## SUPPLIED MATERIAL
--- START ---

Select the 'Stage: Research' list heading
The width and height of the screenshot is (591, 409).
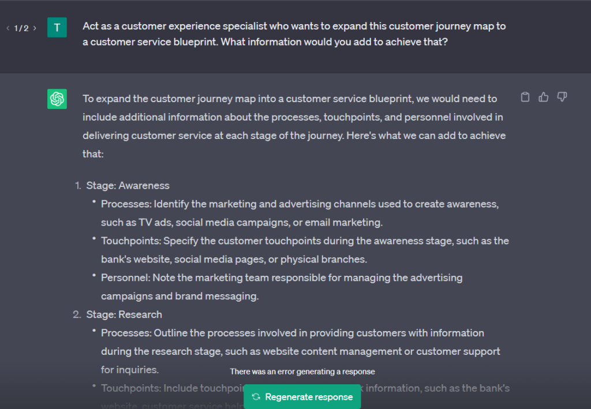pyautogui.click(x=124, y=314)
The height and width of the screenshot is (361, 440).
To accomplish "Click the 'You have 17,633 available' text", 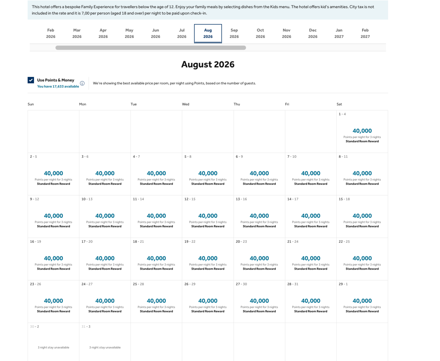I will (x=58, y=87).

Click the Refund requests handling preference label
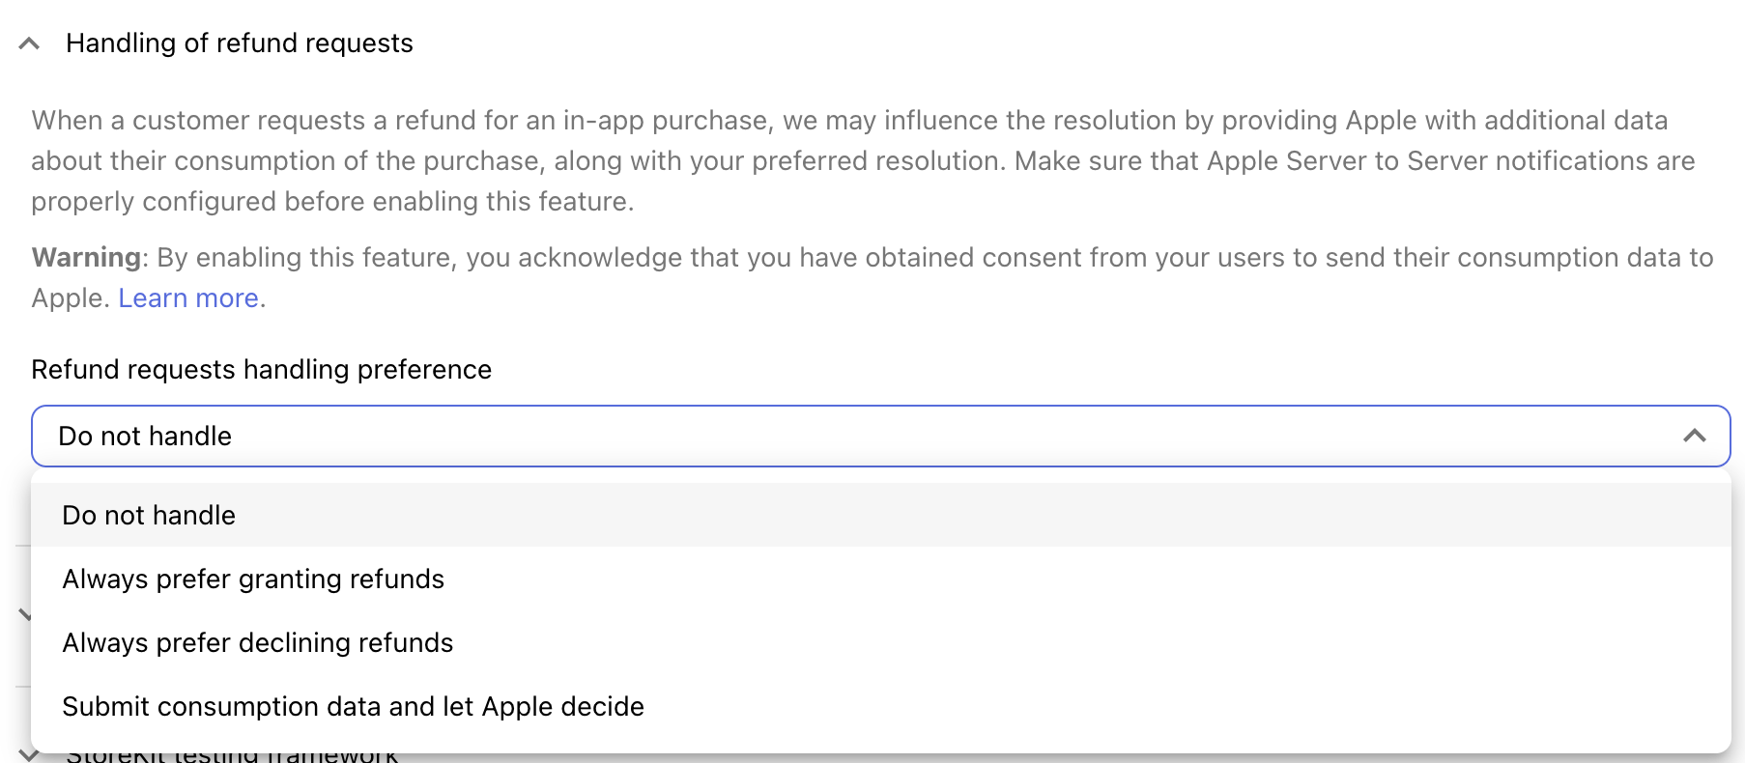(261, 369)
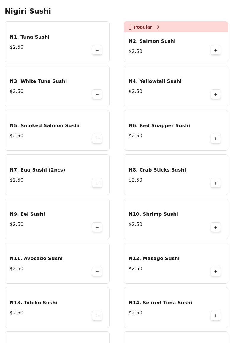Add N2. Salmon Sushi with plus icon
The height and width of the screenshot is (343, 233).
coord(216,50)
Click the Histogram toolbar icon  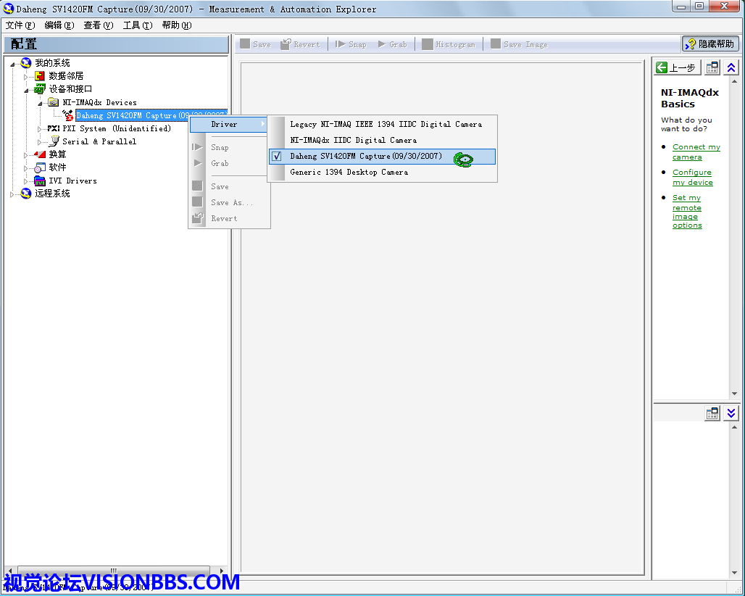pyautogui.click(x=428, y=44)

--- END ---

## WHAT TO WORK ON
Only the lines that lie between the start of the listing and the line containing "The height and width of the screenshot is (361, 440).", both included, belong in the answer; write them out exactly and omit pictures.

## EXPECTED OUTPUT
Select the 'Stage: Research' list heading
The width and height of the screenshot is (591, 409).
pyautogui.click(x=124, y=314)
The height and width of the screenshot is (361, 440).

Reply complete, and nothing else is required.